Enhancing Arabic Information Retrieval for Question Answering

Alghamdi M., Abushawarib M., Ellouh M., GHALEB M. M. S., Felemban M.

7th International Conference on Future Networks and Distributed Systems, ICFNDS 2023, Dubai, Birleşik Arap Emirlikleri, 21 - 22 Aralık 2023, ss.366-371, (Tam Metin Bildiri)
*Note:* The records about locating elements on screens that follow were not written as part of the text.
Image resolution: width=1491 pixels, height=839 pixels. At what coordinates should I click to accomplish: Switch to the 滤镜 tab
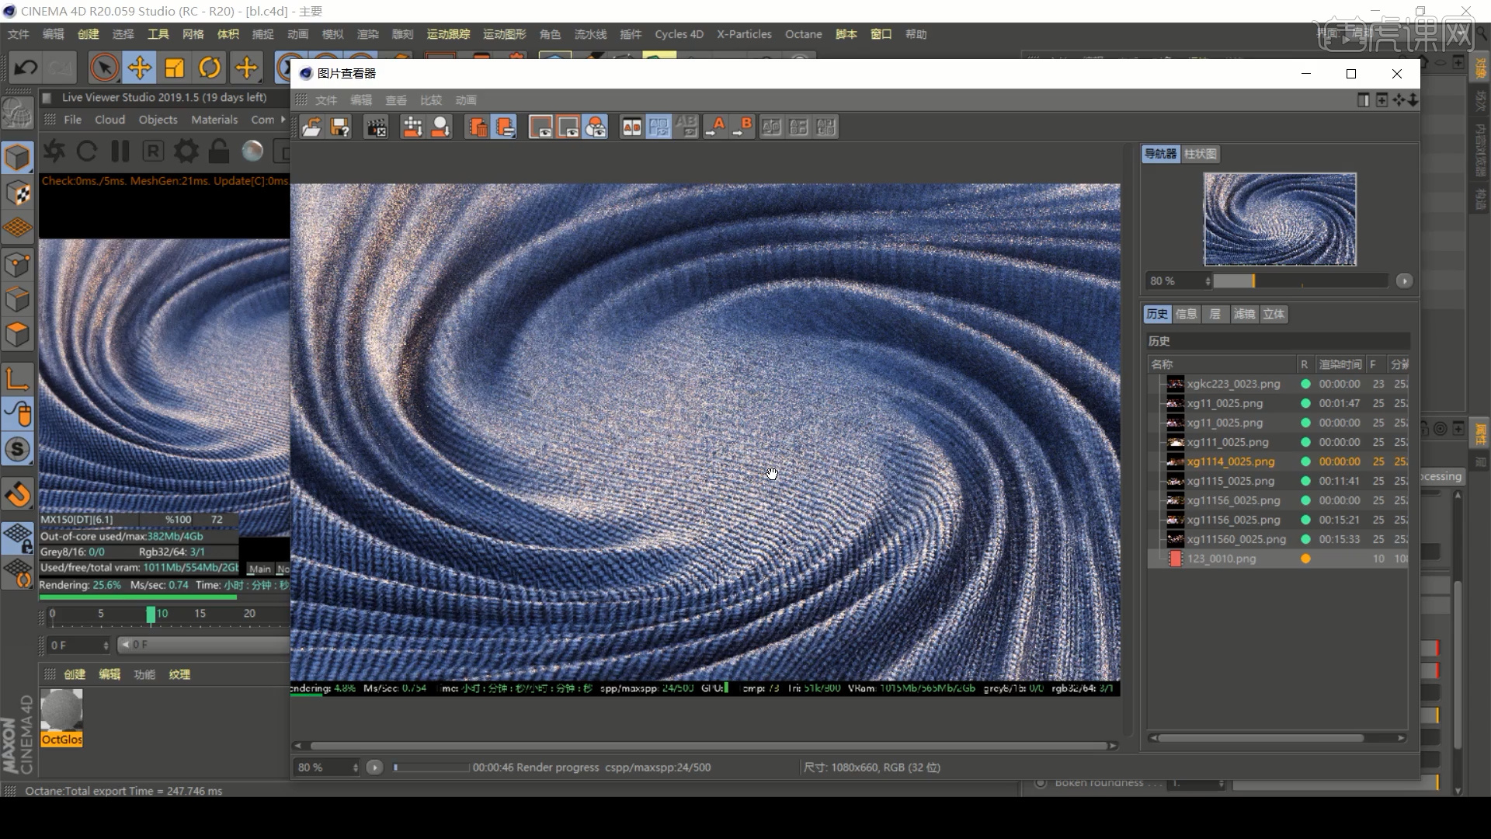coord(1243,315)
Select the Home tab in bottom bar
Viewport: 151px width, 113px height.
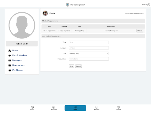tap(32, 108)
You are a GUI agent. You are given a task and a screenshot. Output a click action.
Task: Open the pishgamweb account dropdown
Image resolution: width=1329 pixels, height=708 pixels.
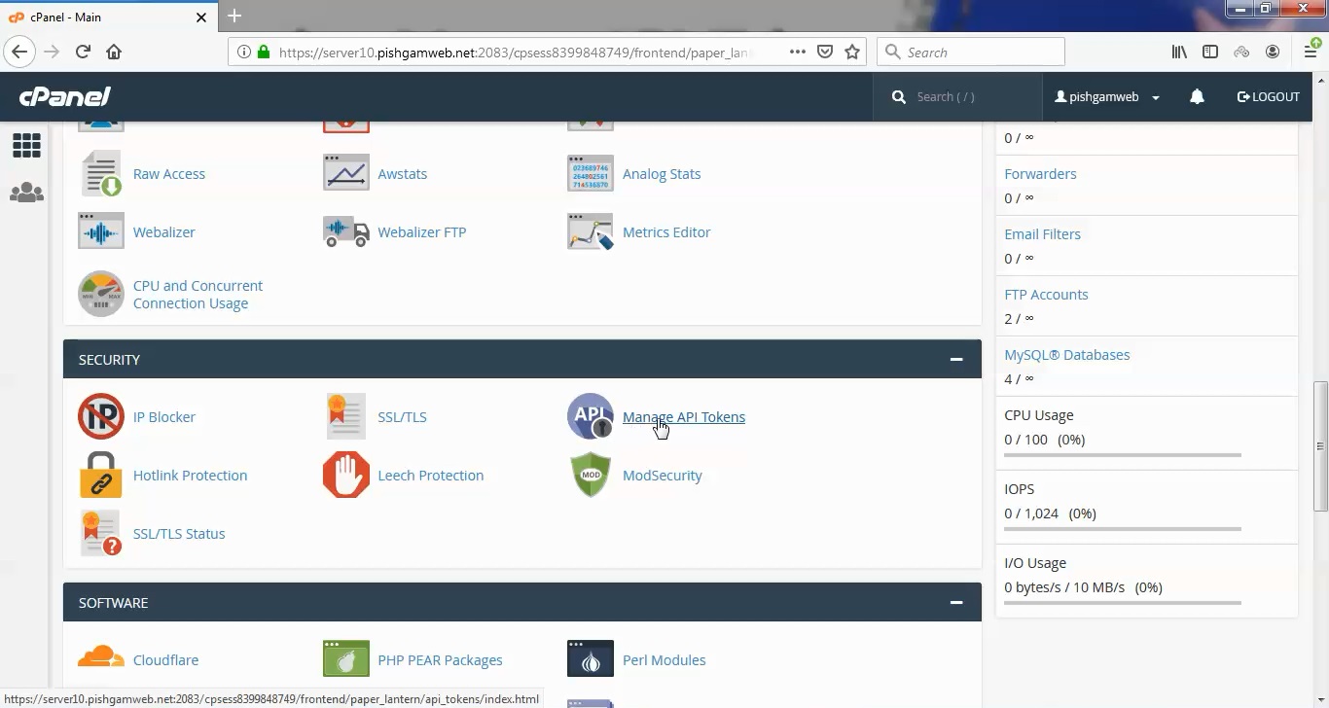click(1106, 96)
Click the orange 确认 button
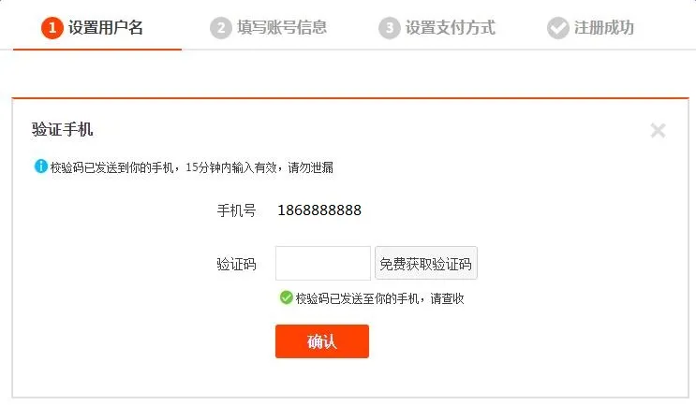This screenshot has height=405, width=696. click(322, 341)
Yayın Türü: Bildiri / Tam Metin Bildiri
Doi Numarası: 10.1145/3644713.3644763
Basıldığı Şehir: Dubai
Basıldığı Ülke: Birleşik Arap Emirlikleri
Sayfa Sayıları: ss.366-371
Anahtar Kelimeler: Information Retrieval, Natural Language Processing
Kocaeli Üniversitesi Adresli: Evet

Özet

In the modern landscape of Natural Language Processing (NLP), intelligent chatbots like ChatGPT 3.5 and Google's Bard have shown remarkable competence in generic question-answering (QA) tasks. However, their performance falters when navigating domain-specific QA, particularly in the Arabic language, which is celebrated for its complex morphology and syntax. This paper presents a comprehensive approach to address these issues. The aim of this research is to build a chatbot tailored for a university community. We first create an extensive Arabic Q&A dataset by extracting data from academic documents, employing state-of-the-art Optical Character Recognition (OCR) tools. Then, we evaluate multiple text similarity measures like Pooled FastText Word embedding, BM25 ranking functions, and various semantic sentence embedding models. A thorough performance assessment reveals that the domain-specific model excels at both sentence-level similarity and context-relevance tasks. The developed web application chatbot, leveraging LangChain library and Retrieval Augmented Generation (RAG) methods, outperforms existing chatbots in domain-specific, Arabic language QA scenarios.